We all know SUPERB. We know how intimidating they can be with their special monogrammed windbreakers. And most of all, we know that when we see that sleek black jacket and pair of Doc Martens walking towards us, we can only hope that our clothes are waterproof. For all those who have been or live in constant fear of getting spat on, here’s a list of the SUPERB committees most likely to spit on you.
Do you know how expensive those cameras are!? One rogue glob could set the organization back hundreds of dollars! Because of this, the SUPERB photographers are pretty much stuck in a No-Spit Commit (like a chastity vow, but for spitting!), putting them at the bottom of this list.
Marketing is all about making a sale, and they sure know that spit is not cool, fun, or sexy (yes, I’m kinkshaming). Therefore, this committee has no reason to be spitting at people. In fact, this committee works day and night to silence anyone who might have succumbed to a swath of SUPERB saliva.
- General Management
Now I know that we expect those at the top of the SUPERB loog-chain to be the fiercest spitters of all, but you can rest easy around a General Manager. These head honchos are too busy spitting on all the other members to keep them in check, so they have no drool left for normies like us.
- Art & Design
The Art & Design folk are usually pretty docile, and refrain from spitting to preserve their work’s aesthetic. However, when it’s time to watercolor, you better run as fast as you can because anyone in the vicinity will be hit by a Category 5 SpitStorm.

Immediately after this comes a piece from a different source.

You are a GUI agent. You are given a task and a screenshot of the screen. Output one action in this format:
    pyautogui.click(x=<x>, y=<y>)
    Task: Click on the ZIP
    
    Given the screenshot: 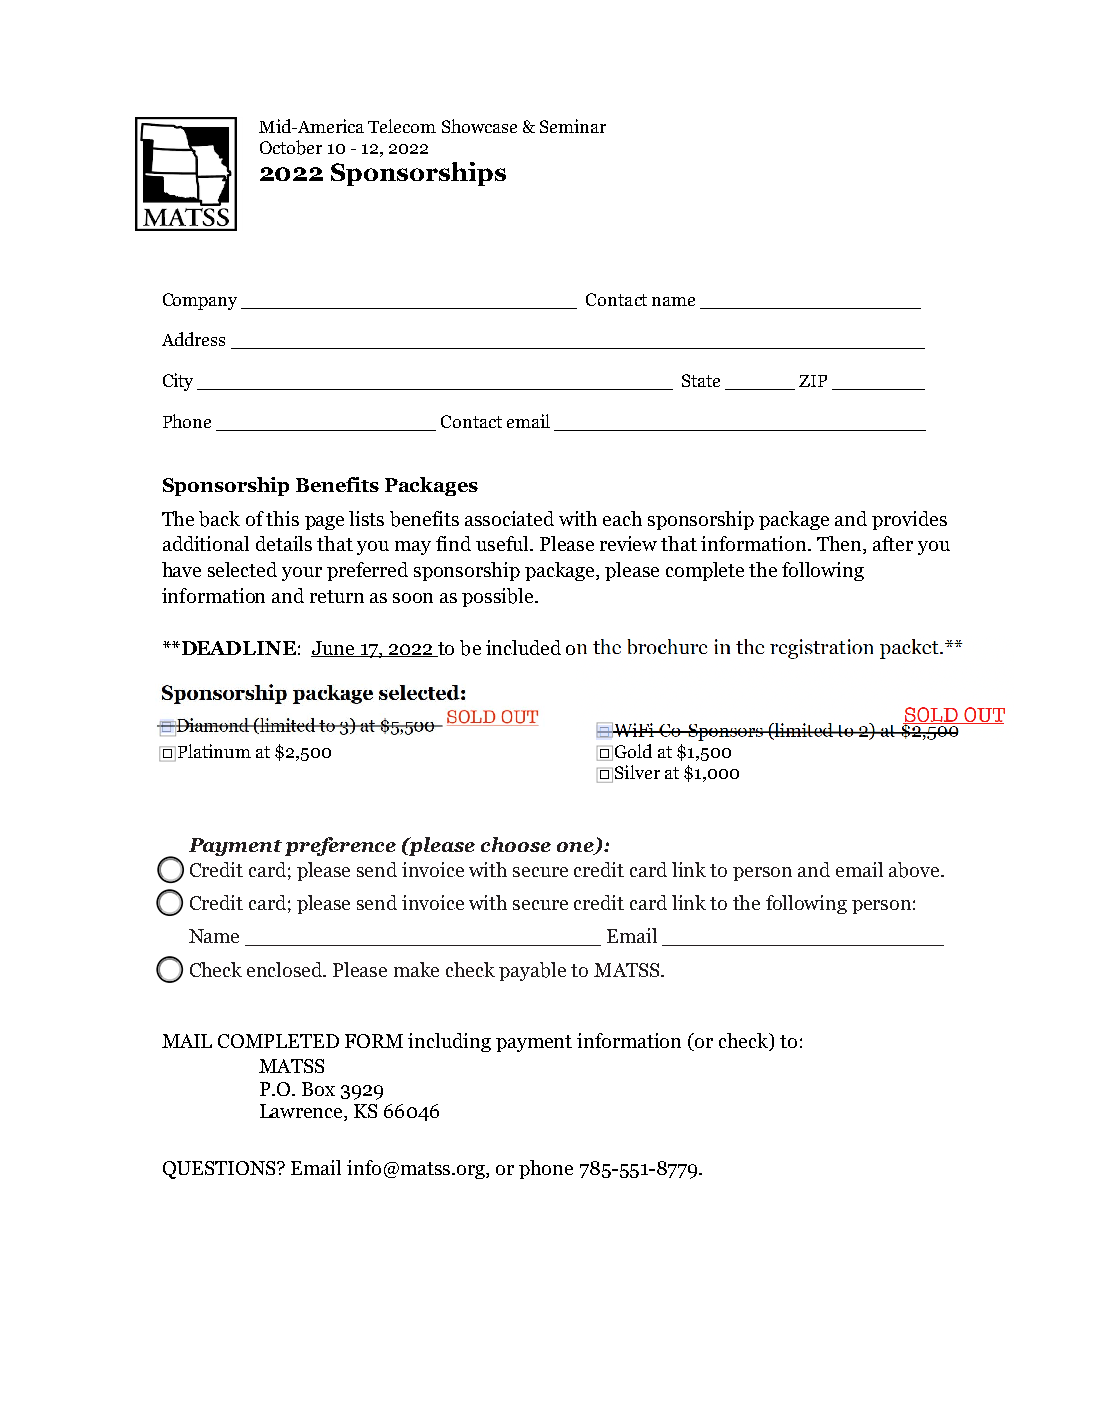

While they might seem like light spitters, the Concerts committee members sure know how to turn a mosh pit into a mosh spit. The danger posed by their powerful expectorations gives you one more reason to avoid wearing nice shoes to a concert.
There’s nothing funnier than a spit-take, and SUPERB comedy knows just how true that can be. The department members can’t wait to run up and douse you, sitcom style. Be extra careful when you spot one of them with a coffee, soda, or Hydroflask.
Those in SUPERB Games committee know how to take the spitting one step further: by making it a game in itself. These high-frequency hoickers will spit at every spare moment they can to rack up some points. When you see an organization member add a tally after getting you, you know you’ve been globbed by a Gamer.
This one is pretty self explanatory. Films members know that they are on the frontier of culture, and will not hesitate to give you a warm reminder about how stuck in the times you are. An attack from one of them can be quite humiliating, so it’s a sound idea to invest in some A24 merch to disguise as one of them and protect yourself.
- Sneak Previews
See everything written for “Films, ” but throw in the element of surprise. The Sneak Preview’s Sucker-Spittle ability is a powerful tool that can get you at your most safe, so never let your guard down. Still, these terrifying young adults are bested by one other committee…
When you mix the edge and prestige of SUPERB with some technological know-how, you create a froth monster with a very bright future. These future untouchables know that no one is safe from their onslaught, so they walk around fully-loaded with phlegm, ready to let loose on each person who crosses their path. Getting spat on by a Web member is inevitable, but to save face after such a traumatic experience, remember WEB: Walk Extra Bravely.